DATA:
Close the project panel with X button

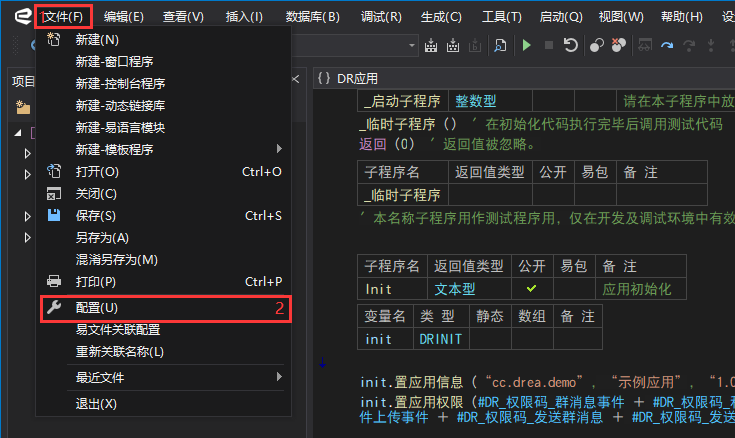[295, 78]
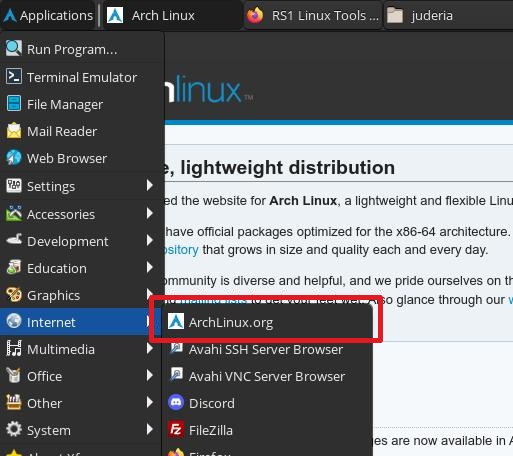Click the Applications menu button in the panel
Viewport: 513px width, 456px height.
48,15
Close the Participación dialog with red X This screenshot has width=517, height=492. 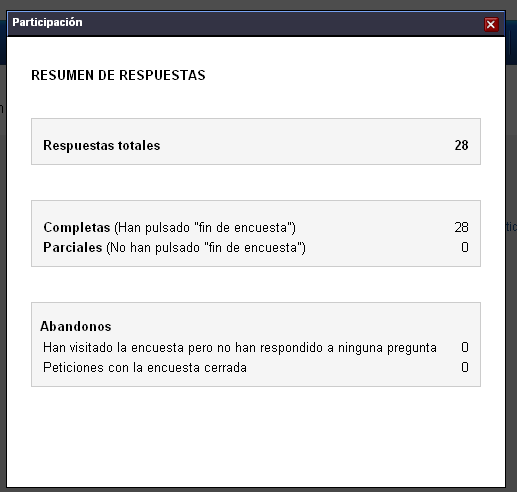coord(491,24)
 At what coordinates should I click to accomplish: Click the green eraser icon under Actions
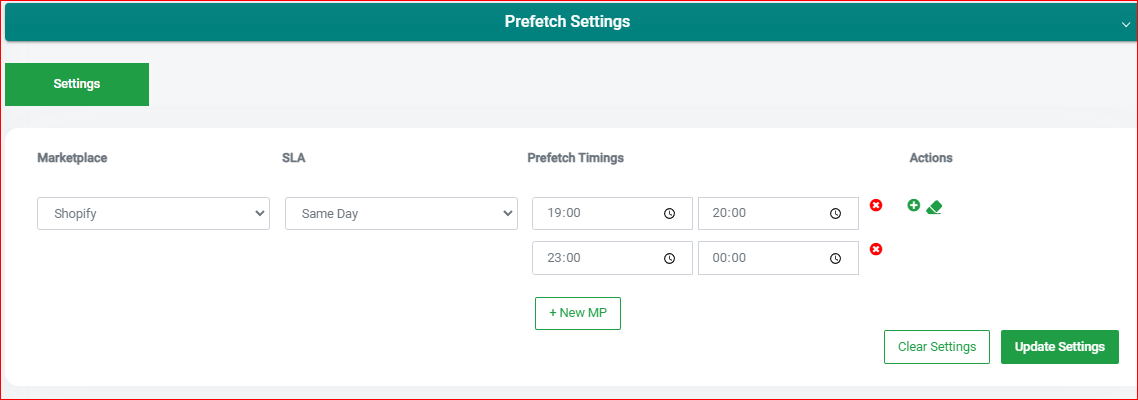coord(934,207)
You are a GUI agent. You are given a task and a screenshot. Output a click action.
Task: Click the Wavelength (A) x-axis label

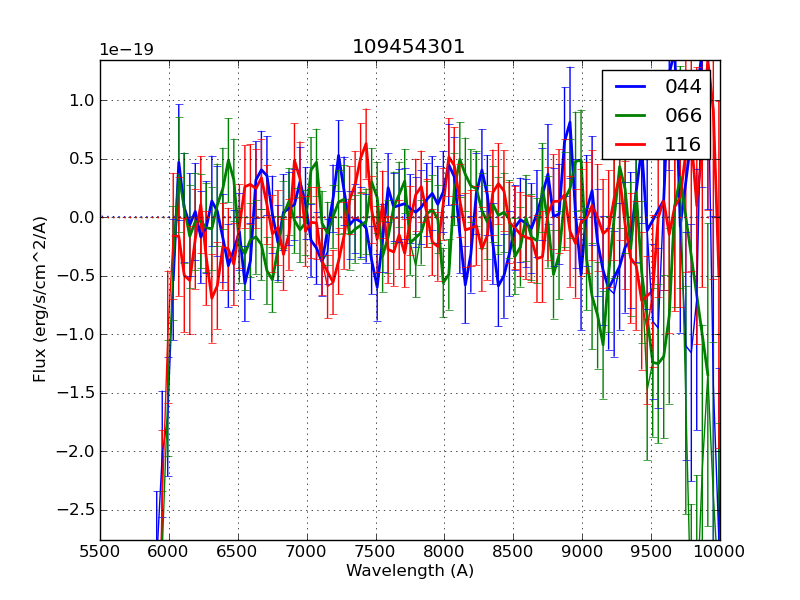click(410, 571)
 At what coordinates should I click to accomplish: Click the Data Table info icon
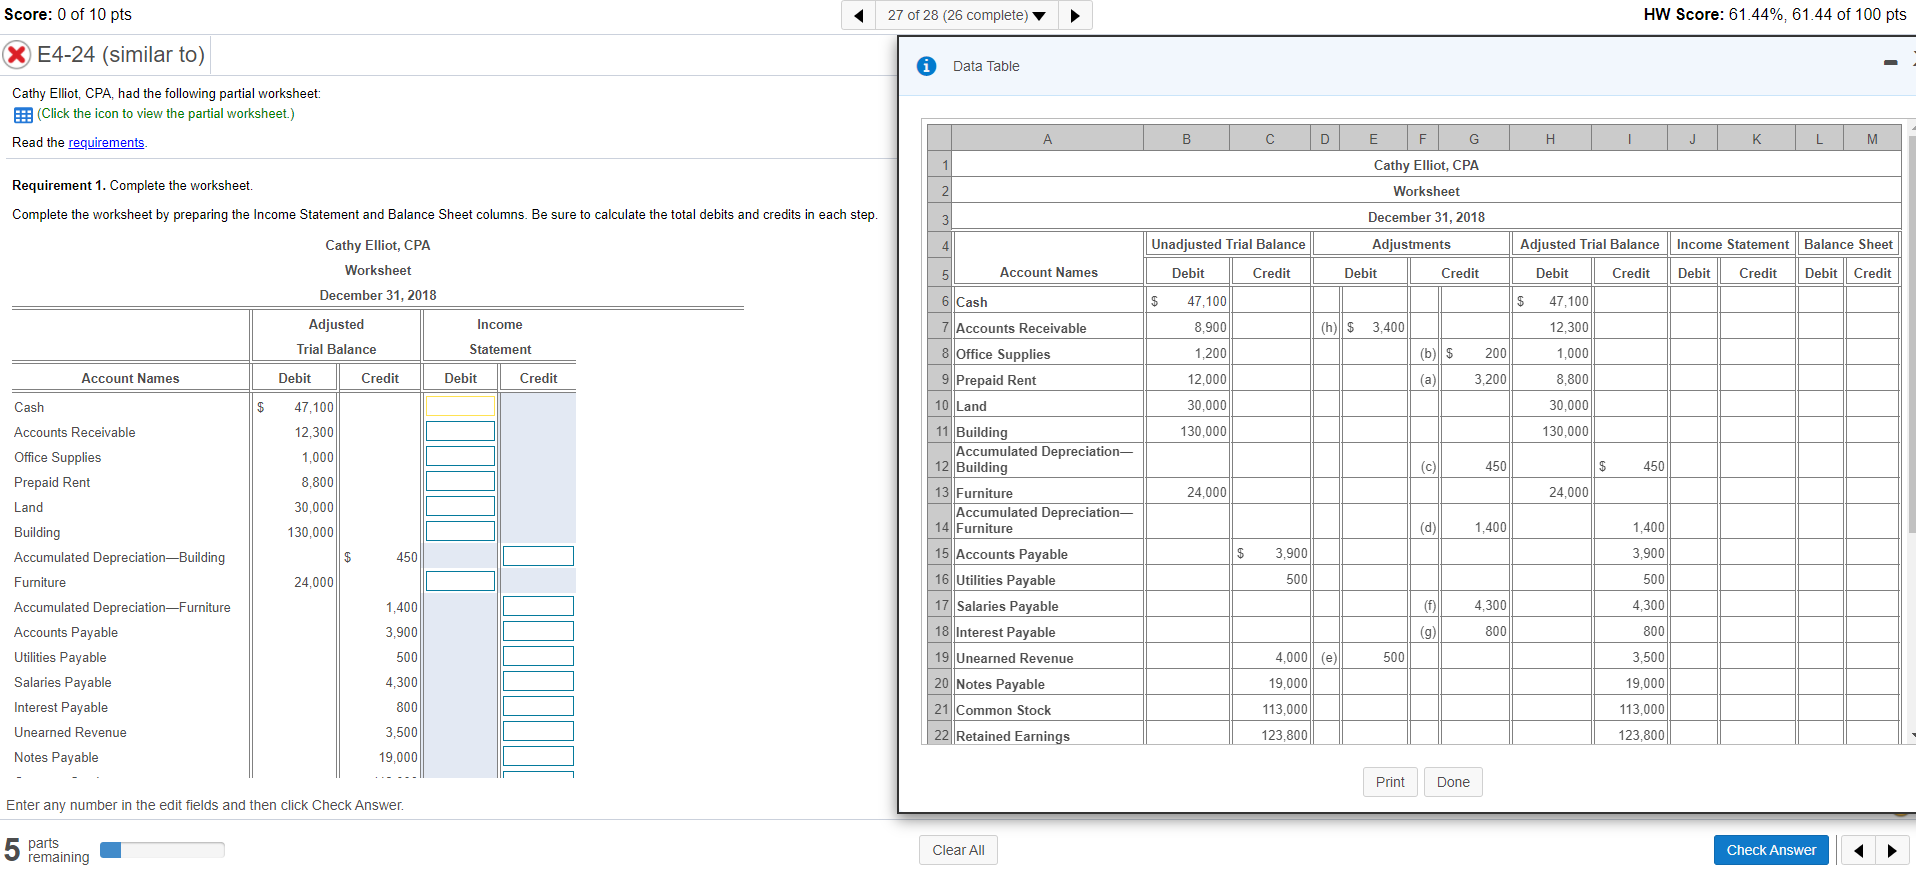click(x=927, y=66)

AIM OF THE TASK: Begin at the line containing "Task: Click the Wavelength (A) x-axis label" and copy every line through the end of the data above exactly, omitting the pictures.

OUTPUT OF THE EXERCISE:
Task: Click the Wavelength (A) x-axis label

click(410, 571)
 At what coordinates should I click to accomplish: Click the Data Table info icon
click(x=927, y=66)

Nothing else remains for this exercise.